Impatience des électeurs, alors que, explique le Daily Nation, le monde a ses yeux braqués sur le Kenya et ces élections générales. Bien plus, dit-il, par exemple que sur le scrutin de vendredi dernier au Rwanda. A cause de la position stratégique du Kenya en Afrique de l’Est, à cause des investissements étrangers, du fait de la présence de nombreux sièges de multinationales.

« L’ignominie » de 2007

Les appels à un vote massif sont d’ailleurs relayés dans la presse kenyane. « Why you must vote today ? (Pourquoi vous devez aller voter ?) » : c’est le titre d’un article du Standard, qui parle d’un « moment de vérité ». « Sortez de chez vous, exercez vos droits démocratiques, choisissez les dirigeants qui vont propulser le Kenya vers la postérité ». Oui affirme l’édito, face à la corruption, aux gaspillages et au pouvoir personnel, « votre choix va compter. Votez sagement, votez paisiblement, pour éviter à tout prix », conclut The Standard, « l’ignominie » des violences postélectorales de 2007.
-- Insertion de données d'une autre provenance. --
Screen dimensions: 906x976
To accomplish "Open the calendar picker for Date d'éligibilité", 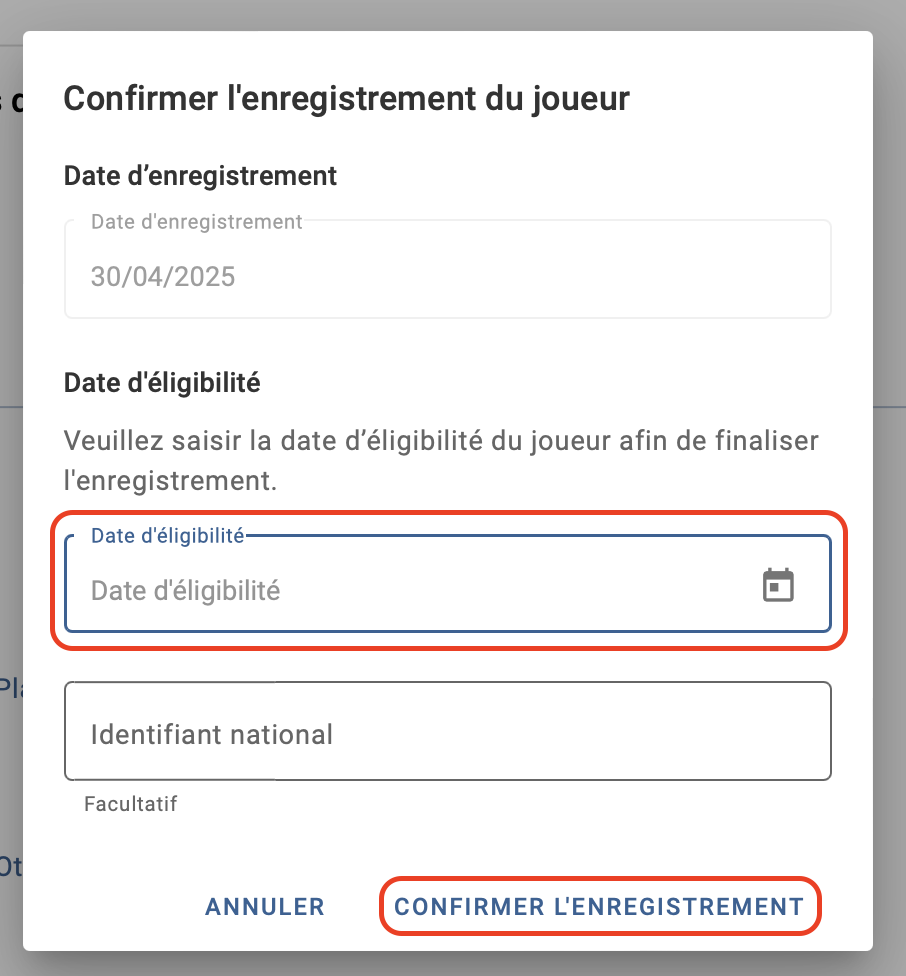I will (778, 585).
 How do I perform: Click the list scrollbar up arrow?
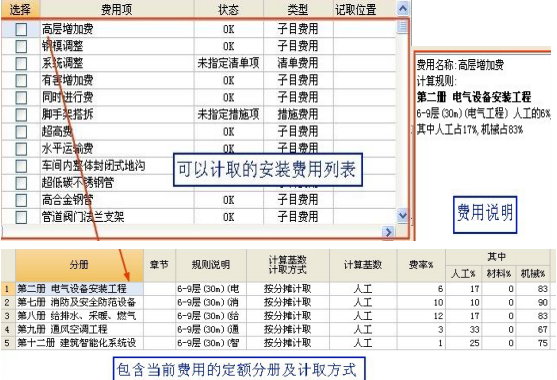(x=402, y=9)
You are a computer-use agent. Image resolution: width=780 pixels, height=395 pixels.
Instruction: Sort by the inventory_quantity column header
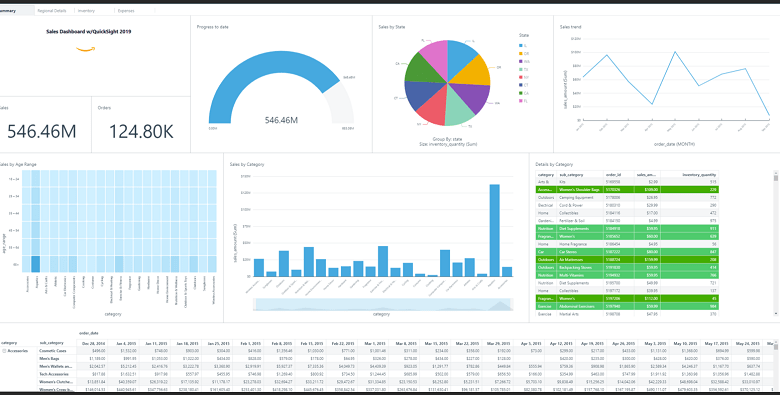point(699,175)
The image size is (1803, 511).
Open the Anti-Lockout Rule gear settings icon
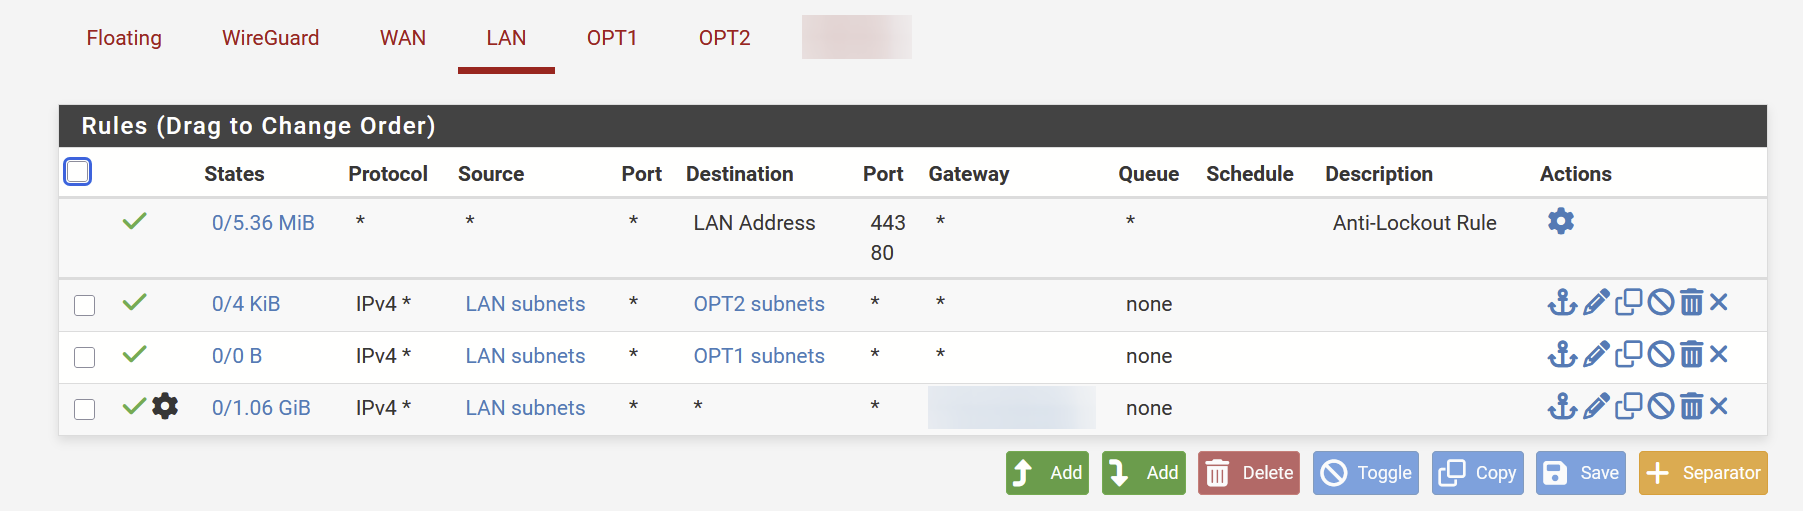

Ces craintes sont exprimées par d’autres journaux du continent. Ledjely.com évoque ainsi le « spectre de ce passé récent » qui pourrait hanter le pays. Le site d’information guinéen parle d’un engagement politique qui « obéit à des considérations ethniques ». Une dure réalité découverte il y a 10 ans, ce qu’il y a de plus inquiétant, d’après Ledjely. L’assassinat il y a une semaine de l’informaticien de la Commission électorale justifie les appréhensions. Pourvu, conclut l’article, que cette journée tant redoutée soit une réussite démocratique, aussi bien pour le Kenya que pour l’Afrique tout entière.

Inquiétude relayée également dans les colonnes du Pays, le journal burkinabè pense que dans ce scrutin sont réunis les « ingrédients d’une déflagration sociopolitique ». Il pense que la Cour pénale internationale doit se donner les moyens d’intervenir, le cas échéant, en cas de troubles.

Volcan en fusion

Ce même journal suit de près la situation en République démocratique du Congo, avant les deux journées villes mortes, organisées par l’opposition. Cet appel à la paralysie de la RDC est un « test grandeur nature », l’opposition doit réussir « pour ne pas subir les quolibets du camp présidentiel ». « Il en faudra plus pour inquiéter Joseph Kabila », estime néanmoins l’éditorial du Pays.

Le journal pense que le difficile contexte économique va faire hésiter les Congolais. Il pense aussi qu’un appel à la désobéissance civile, ne pas payer impôts et factures pourrait être plus efficace pour « étouffer les velléités de pouvoir à vie » de Joseph Kabila. La RDC, « un volcan en fusion qui finira par exploser », s’alarme par ailleurs l’Observateur Paalga qui cite les différentes crises que connaît le pays en ce moment. « C’est à se demander si dans ce bateau pris dans la tempête il y a toujours un capitaine. Celui qui en tient lieu n’a qu’une obsession, s’agripper au gouvernail même si le navire doit se fracasser ».

Laver son linge en public

La presse sud-africaine est tournée vers le vote attendu au Parlement : la motion de défiance contre le président Jacob Zuma accusé de corruption. « We want to know who has fingers in the pie ». Traduisez : nous voulons savoir qui a les doigts dans la confiture. Voilà le titre d’un article du Cape Times, qui s’inquiète de ce vote à bulletins secrets. « Les citoyens et les contribuables ne sauront jamais qui a voté contre la présidence, et encore pire, qui a décidé de la maintenir ».

Quoi qu’il arrive, prévient par ailleurs le Mail and Guardian, l’ANC, le parti au pouvoir sera perdant. Soit il offre l’amnistie à Zuma et il fera face à la colère de la population. Soit il ne le fait pas, et le parti historique en Afrique du Sud fera face à un procès, laverait son linge en public, un linge « extraordinairement sale », d’après le journal.